▶ _TRECHO FORNECIDO_:
Santa Catarina, 19, janeiro de 2023.
Texto por: Nico Rodrigues .
Song Ji Eun foi a vocalista principal do girlgroup SECRET e atualmente trabalha como solista após o fim das atividades do grupo. Mas se tinha algo além da sua voz angelical que sempre atraía a atenção dos fãs e entusiastas da música, era sua ousadia ao trazer lá nos meados de 2012 e 2014, temas pouquíssimo abordados pela indústria musical sul-coreana.
E é exatamente sobre uma das suas críticas afiadíssimas que se trata a análise de hoje, afinal, quem ousa pensar que pode nos dizer como amar?
“Don’t Look at Me Like That” tem uma letra controversa e experimental sobre amor entre pessoas do mesmo sexo, raças diferentes, idades diferentes, e outras relações possivelmente preconceituosas e estereotipadas. — Descrição do MV no canal oficial “1theK” (youtube).
Quando a própria descrição do MV é apresentada desta forma, conseguimos ter uma dimensão maior sobre como Ji Eun estava à frente de toda a indústria com a obra-prima que é “Don’t Look At Me Like That”.
Evidenciando uma direção de arte mais sombria — e característica dos solos da artista —, referências cinematográficas e metáforas visuais, esse MV é impecável do começo ao fim e nos deixa, justamente, com o desejo de declarar aos preconceituosos exatamente as palavras da cantora: “Me diga o que é o amor, me diga o que é errado”.
E antes de partirmos para a minha parte favorita, confere essa perfeição na íntegra!
Começamos acompanhando a confissão da nossa Ji Eun dizendo que “quando as luzes se apagam, vou ao seu encontro” enquanto ela é guiada por uma figura estranha e mascarada. Na primeira vez que vi o MV, à princípio, pensei que ela era uma espécie de prisioneira, mas a forma como a personagem dela é explorada no MV vai muito além.
As correntes de Ji Eun são um mero detalhe, pois sua prisão vai muito além do material. Seu amor está aprisionado por olhares julgadores e por comportamentos maldosos, que se escondem sob as máscaras dos personagens do MV. Da mesma forma que inúmeros preconceituosos se escondem no anonimato para atacar as pessoas por serem quem são e amarem livremente.
A música traz uma melodia melancólica que casa perfeitamente com a voz da cantora, conseguindo transmitir não só o sofrimento, mas a indignação com aquele julgamento injusto à medida que a música vai crescendo e ela questionando ‘Por quê? Por que não? Nós estamos tão apaixonados.’
Mais do que apenas capturada, nossa estrela está sendo exibida como um objeto; um ‘ser’ incompreendido; uma existência que causa repulsa e curiosidade naqueles que desejam dominá-la. Esse cenário de leilão me fez recordar de referências completamente aleatórias, como o leilão de Ghouls em “Tokyo Ghoul” onde o protagonista é enganado e tratado de uma forma abusiva por outros indivíduos da elite que querem simplesmente tê-lo como escravo.

▶ _LINHAS DE DADOS_:

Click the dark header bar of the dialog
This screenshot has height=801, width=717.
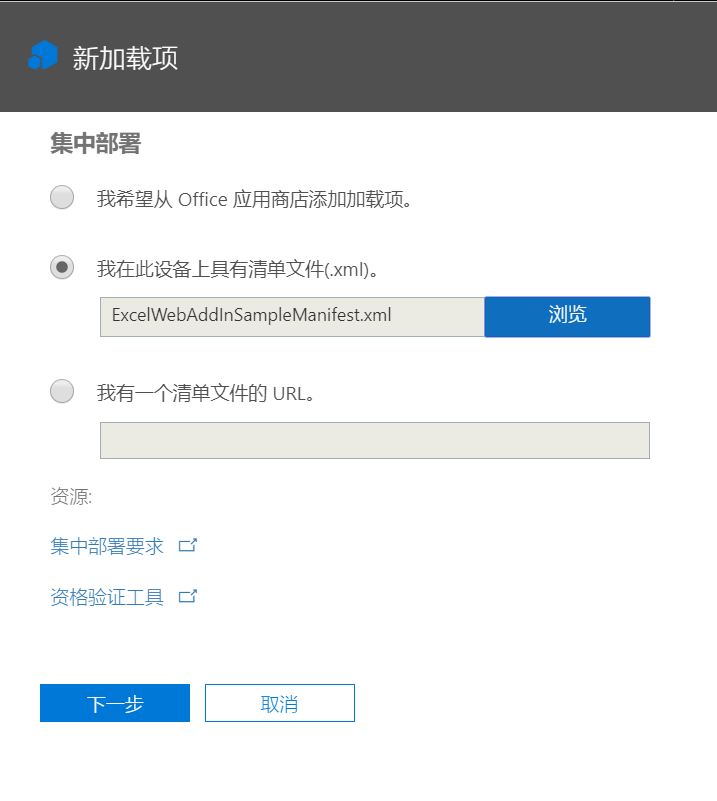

▶ _TAREFAS PROPOSTAS_:
(1) Segundo o trecho fornecido, que função Song Ji Eun exercia no grupo SECRET?
(2) Indique se cada afirmação concorda com o trecho fornecido e cite as palavras que decidem: (a) Song Ji Eun trabalha hoje como solista. (b) A melodia da música é descrita como alegre. (c) As correntes de Ji Eun são o centro de sua prisão.

▶ _RESPOSTAS_:
(1) Ela foi a vocalista principal do grupo.

(2)
(a) Sim: “atualmente trabalha como solista após o fim das atividades do grupo”.
(b) Não: “A música traz uma melodia melancólica”.
(c) Não: “As correntes de Ji Eun são um mero detalhe”.